The purpose of the supervisor is to create several models, either linear or nonlinear, and to compare them. This allow to:

- compare linear versus nonlinear models.
- compare models with different settings (polynomial order, number of hidden nodes).
- compare different (random) initialization for nonlinear models.

The three step process is obvious: you first select which models should be tested, using a wizard very similar to the dialog used to create linear or nonlinear models.

The supervisor is then displayed and training on linear
models is started right away. The list of models is sorted in real-time,
related to the *PRESS*. Other performance evaluators are also displayed.
At any time, the user can double click on en entry, this will open
an *analysis window*, with the same tool described in the *Non linear
models* part. Several *analysis window* can be opened simultaneously.

Finally, the user decides which model should be included in the *Design* by
using the menu entry in the *File* menu from the *analysis window*.

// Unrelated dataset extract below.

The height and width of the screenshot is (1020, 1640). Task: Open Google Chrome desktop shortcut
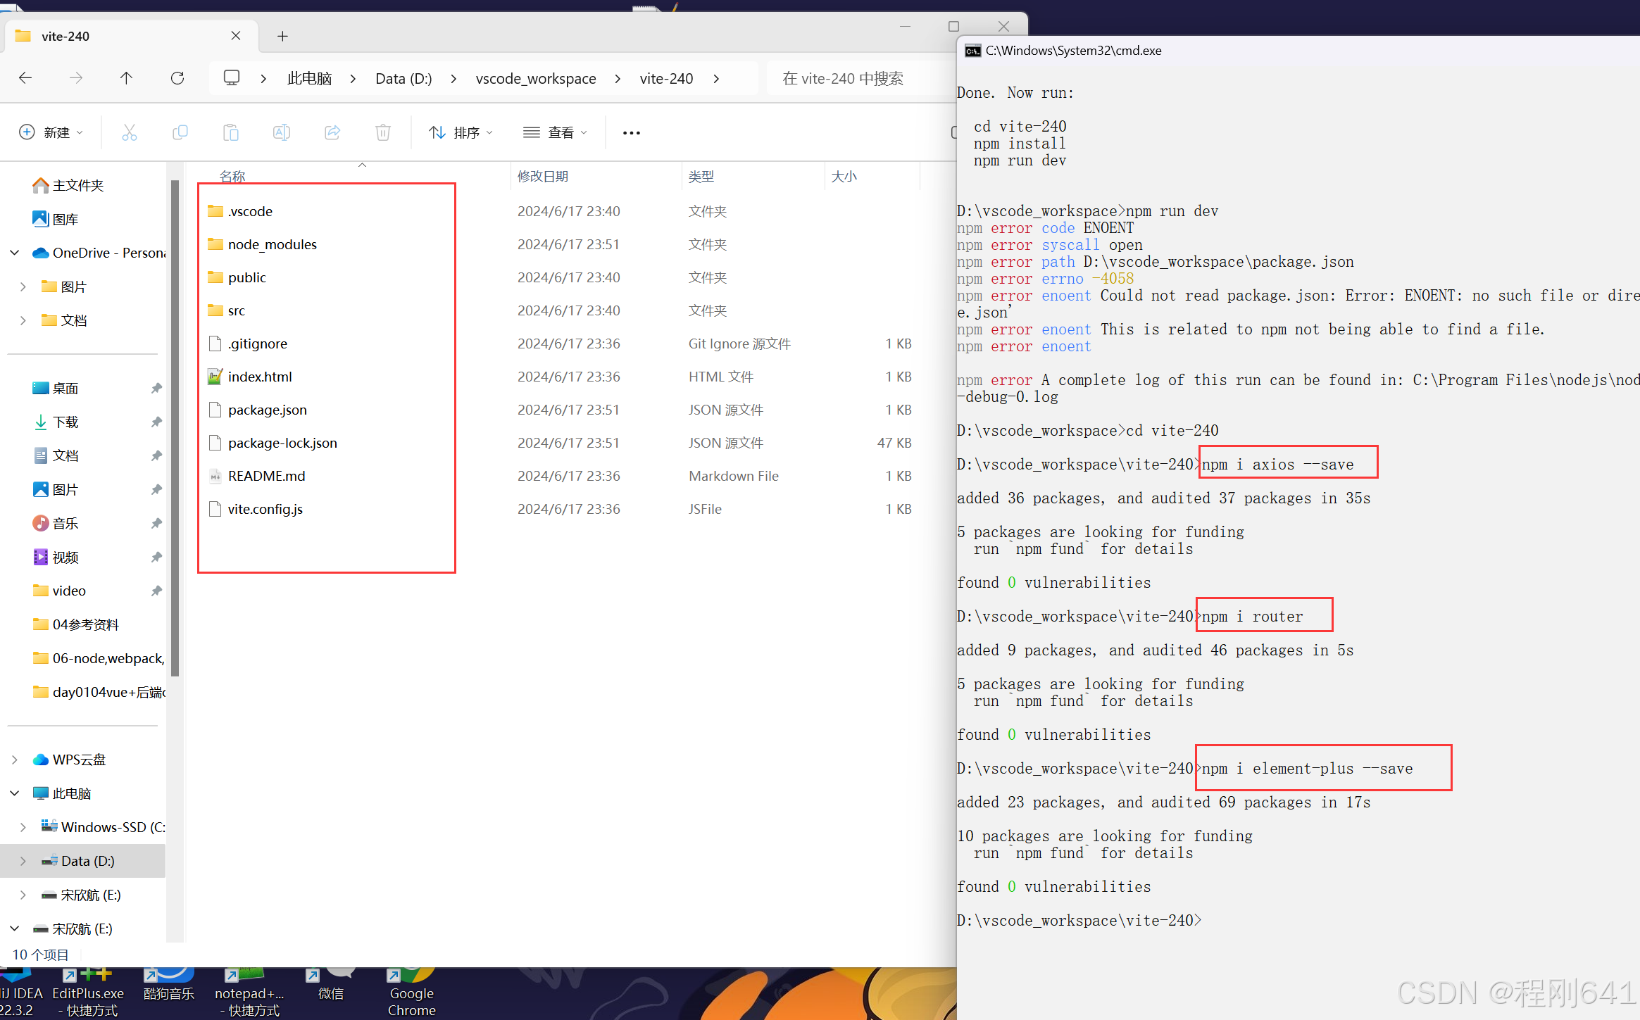[x=411, y=993]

The next image shows an example.
The red progress bar at the top shows how much training needs to be done.
The list contains all models, sorted according to the *PRESS* value.
The model yet to be trained are at the end.
You can see some of them on this example a the bottom of the window.
You will notice a linear model that is computed, but for which the *PRESS*
value is not yet available (“Computing..”), and three nonlinear model
being trained. The supervisor detects and uses multicores and/or
multiprocessors: the computer on which this screenshot was taken has a
4-core processor.

At any time, you can save your current work in a *Sketch* file.
A *Sketch* file contains your work in progress, as displayed on the
*canvas*.
This includes the *training data set*, which is obviously needed for futher
model creation.

What you have on your *canvas*, though, might be incomplete: you could
have created a model for one output only, or you only have worked on
preprocessing but not created any model yet. What you have on your
canvas is not yet a full *Design*, this is why we call this a sketch.

Once your work is done, you can create an actual *Design* file, from the
*File* menu.
In order to do this, *ShapeKit Studio* will perform some tests in order
to enforce correctness and completness for the *Design*.
In case one of the criteria is not met, the **Exploiter** can not create
the file, and will explain the problem in a dialog window.
Typical tests are

- all input nodes are used.
- all outputs have a model attached, maybe with preprocessing in-between.
- there is no ‘dangling’ preprocessing (node whose output is not used).

Once this validation is done, the *Design* file is created. This file
contains all that is needed to compute outputs from inputs. The *training
data set* is NOT included in this file. This is the final result of your
model creation. Doing something useful with this product is the goal of
**ShapeKit Exploiter**.

The chapter named *File formats* contains more information about those
file formats.

Here are some hints when creating a *Design*:

- There are few cases where it makes sense
*NOT*to apply normalization steps to input data or output data. Unless you really know what you are doing, we advise you to include such normalization steps. If you don’t know which one to use, take the first one, “Mean/Standard deviation”. - When creating a model, a common way of doing is to first use the supervisor using a broad range of different models (linear/nonlinear, number of parameters) but a small number of tests for each kind of model. This will tell which model is the best. You can then restart the supervisor using only this model, with a higher number of tests, so as to find the best parameters for this model.
- If a column is not needed, the best thing to do is to remove it from
your spreadsheet or from the
**ShapeKit Loader**. But it might be that for a given output and only for this one, not all inputs are needed. You can use the*symbolic calculus step*to do this: just remove the unwanted entries.